May 06, 2026

June Gloom Comes Early

It is the transition that Northwest residents both expect and regret:   the intrusion of low-level stratus clouds into western Washington and Oregon. 

Usually occurring in late May, this year the transition came a bit early, with cloudy skies the rule today and yesterday over the western lowlands.

Below is the visible satellite image this morning.  The low clouds are stopped by the higher Cascades, and the Olympics are an island that extends above the clouds.

As an aside, the heavily irrigated eastern Washington is a sea of green.


The Seattle Panocam was well into the murk this morning (see below), and at my home in north Seattle, there was drizzle from the low clouds.


Yesterday was similar, and the high temperatures at many locations were below normal....the short heat wave is over!

As normal during our late spring June Gloom periods, the entire eastern Pacific is full of low clouds (the visible satellite image this morning is shown below)


The cool, moist marine air is only a few thousand feet deep, as shown by the temperature and dewpoint sounding at Forks, on the Washington Coast (red is temperature, green is dewpoint).  

When temperature and dewpoint are the same (in the lower portion of the sounding), the air is saturated...which means clouds!

Also note the strong inversion...temperature warming with height--above the cool air.  This inversion acts as a stable layer that prevents mixing of the low-level cool air into the atmosphere above.


Why do low clouds form in spring over the eastern Pacific?

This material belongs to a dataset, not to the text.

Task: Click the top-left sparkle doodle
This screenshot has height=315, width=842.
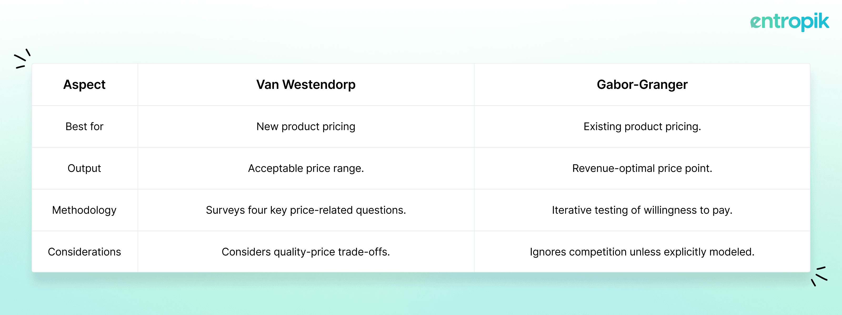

Because of high pressure building aloft.  The weather map showing 500 hPa pressure (about 18,000 ft) for 11 AM this morning is shown below.


And at the surface:


Low-level high-pressure offshore pushes cool marine air into the westerm lowlands.  High pressure aloft creates upper-level sinking, which warms the air aloft.  This warm air creates the inversion that prevents the cool marine air from mixing with the dry air aloft.

We get stuck in this pattern for days or weeks this time of the year.   A good time for meteorologists to go on vacation.


May 04, 2026

Not All Temperature Records Are Equal

Some records are more significant than others.  

And some records are being used to hype normal temperature variability in unfortunate ways.

Consider yesterday (Sunday).   SeaTac Airport beat its daily record (77F0 for that specific date, reaching 81°F.   

The Seattle Times puts the 81°F day on the FRONT PAGE!  Must be a slow news day.


The Seattle Times story was heavy on hype, with several unfounded statements (see below).

Temperatures scorched past their record high.

Foreshadowing the inevitable summer of drought.  (This is total nonsense, by the way).



Should you worry about the RECORD high temperature yesterday?    Read on.

Why Monday's record did not mean much.

Monday's record high was a daily record.   

Daily records are frequently broken because there are so many opportunities to do so (365 chances each year!).    Breaking an annual record (the warmest day of the year) is much more significant.

Breaking the daily high-temperature record yesterday was particularly lame.  

Why?  Because the previous high temperature on that date (77F) was particularly low.  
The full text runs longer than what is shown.